The first is a secondary structure condition, which requires a certain number of residues (or segments) be in helixes.
If you hover over the red secondary structure condition, you'll see that at least 12 residues should be in helixes.
When the puzzle starts, a number of segments are marked as helix, but their shape is not correct.
To fix the secondary structure condition, right click (or control click) on one of the helix segments and select "Ideal SS" from the wheel menu. The helix segments instantly become a perfect helix, with blue-and-white hydrogen bonds connecting every fourth segment.
The core condition can be difficult to meet.
As the popups suggest, click on the "show" checkbox next to the "Core Existence" condition in the conditions area. Almost all the segments in the protein are highlighted in blue, meaning they're on the outside (water side) of the protein. If you've already fixed the helix, you'll see one segment highlighted in green, meaning it's on the border between the core and the surface.
The goal is to make segments turn orange, meaning they're in the core.
If you hover over "Core Existence" in the conditions area, you'll that you need to make four segments turn orange (for a total of five) to satisfy the condition.
As a first step, try dragging the sheet toward the helix. As the sheet gets near the helix, some of the segments of helix should turn green or orange. Some of the segments of the sheet may also change color.
You can use bands between the sheet and the helix to help adjust the position. Hover over a segment, then shift-drag to draw a band to a corresponding segment on the other structure.
The shake and wiggle tools are also available. Shake can improve the score by clearing clashes between sidechains, and wiggle changes the shape of backbone, especially when there are bands. (Bands by themselves don't do anything until you wiggle.)
This puzzle can be a little touchy, but some combination of dragging and banding along with some wiggling and shaking should clear the core condition, if all else fails, reset the puzzle and try again.
When both secondary structure and the core existence conditions are satisfied at once, the puzzle completes.
Technical stuff: as you probably know by now, there are hydrophobic and hydrophilic amino acids. By default, Foldit colors the *sidechains* of hydrophobic amino acids orange, and makes hydrophilic sidechains blue. The "show" checkbox for the core existence condition on this puzzle colors the *backbone* and the sidechains to indicate whether a given segment is in the core. Segments in orange are in the core, blue means on the surface, and green is in between. So there are two different (but related) uses of orange and blue.
In real life, "hydrophobic" amino acids may appear on the surface of protein, what Foldit calls an "exposed". In general, that makes the protein less stable, meaning it doesn't score as well. But it does happen.
Likewise, "hydrophilic" amino acids may end up in the core of the protein. This is most true for the smaller sidechains like serine. Hydrophilics with long sidechains, like lysine and arginine are unlikely to end up the core, simply because they don't fit.
One strategy on this puzzle involves looking at the hydrophobic segments of the helix.
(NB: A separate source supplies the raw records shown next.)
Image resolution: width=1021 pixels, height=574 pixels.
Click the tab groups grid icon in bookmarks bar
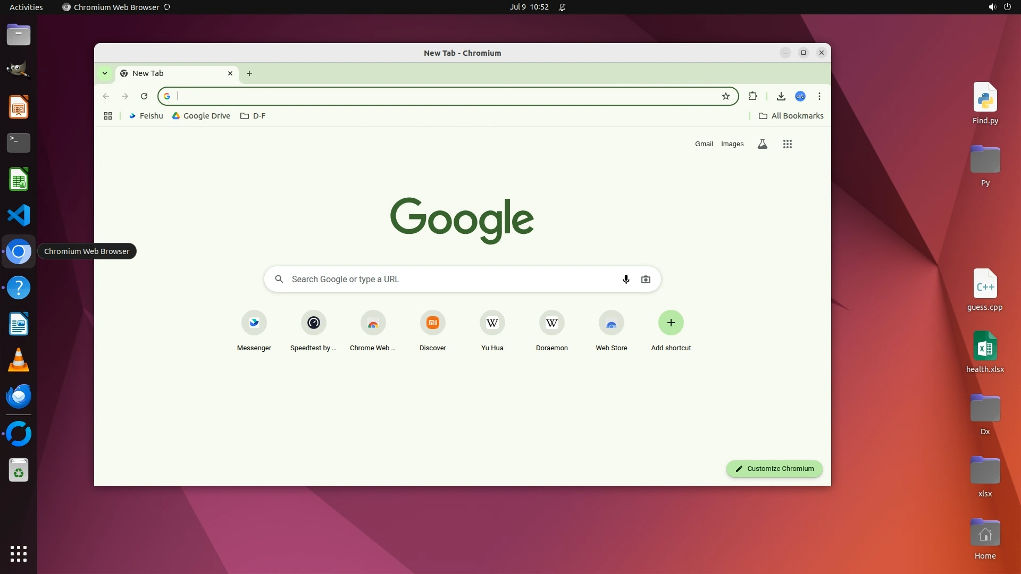point(108,116)
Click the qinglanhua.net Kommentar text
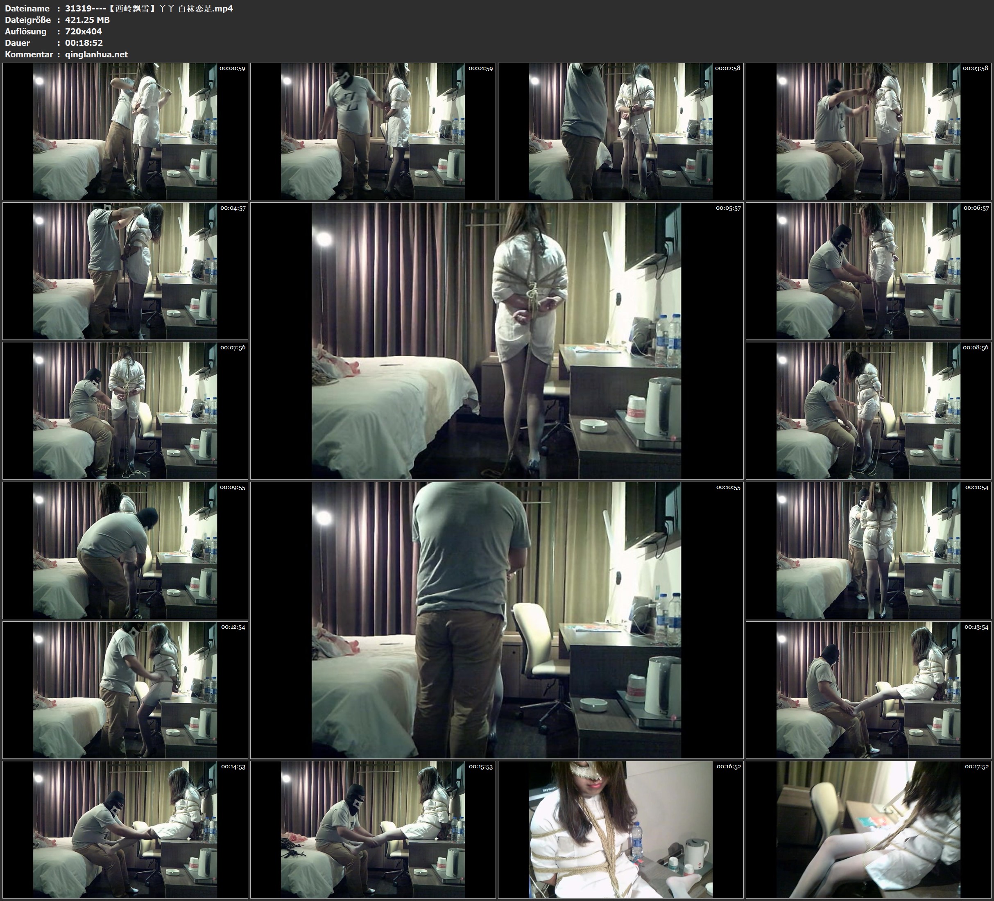The width and height of the screenshot is (994, 901). 96,54
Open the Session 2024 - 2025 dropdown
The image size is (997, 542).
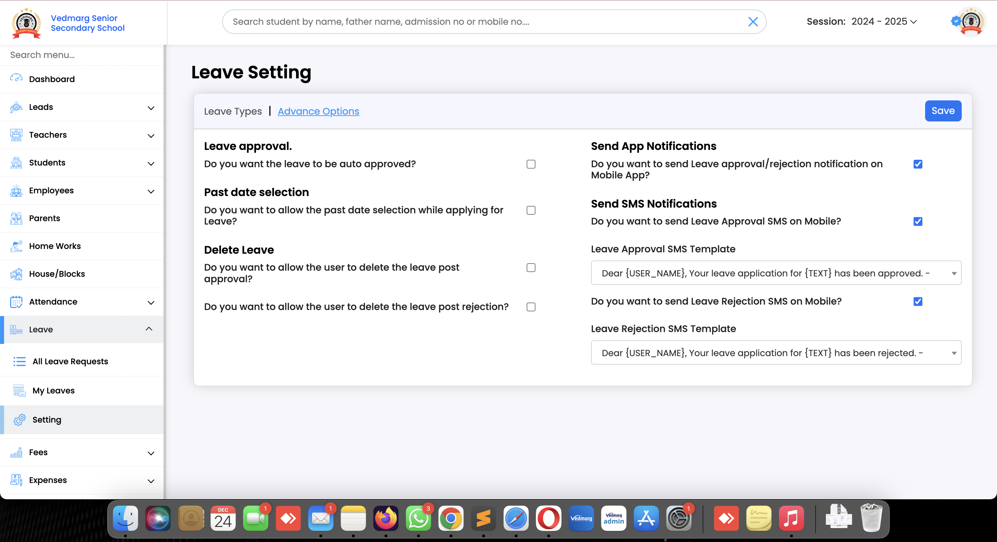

Use the shift-X shortcut to highlight the exposed hydrophobics with blotchy yellow spheres. On the helix, most of the hydrophobics are on one side of the helix. Simply dragging the helix over to hide or cover these exposed hydrophobics may be enough to solve the puzzle. The yellow spheres disappear when you cover an exposed.
A successful solution to this puzzle is not necessarily a great-looking protein!
Design puzzles usually have a core existence condition. Although the condition in this puzzle can be difficult, core existence is often more difficult in a full puzzle. The only advantage in a full puzzle is that you normally have more protein to work with.
This puzzle is new as of November 2017, and doesn't have a video yet.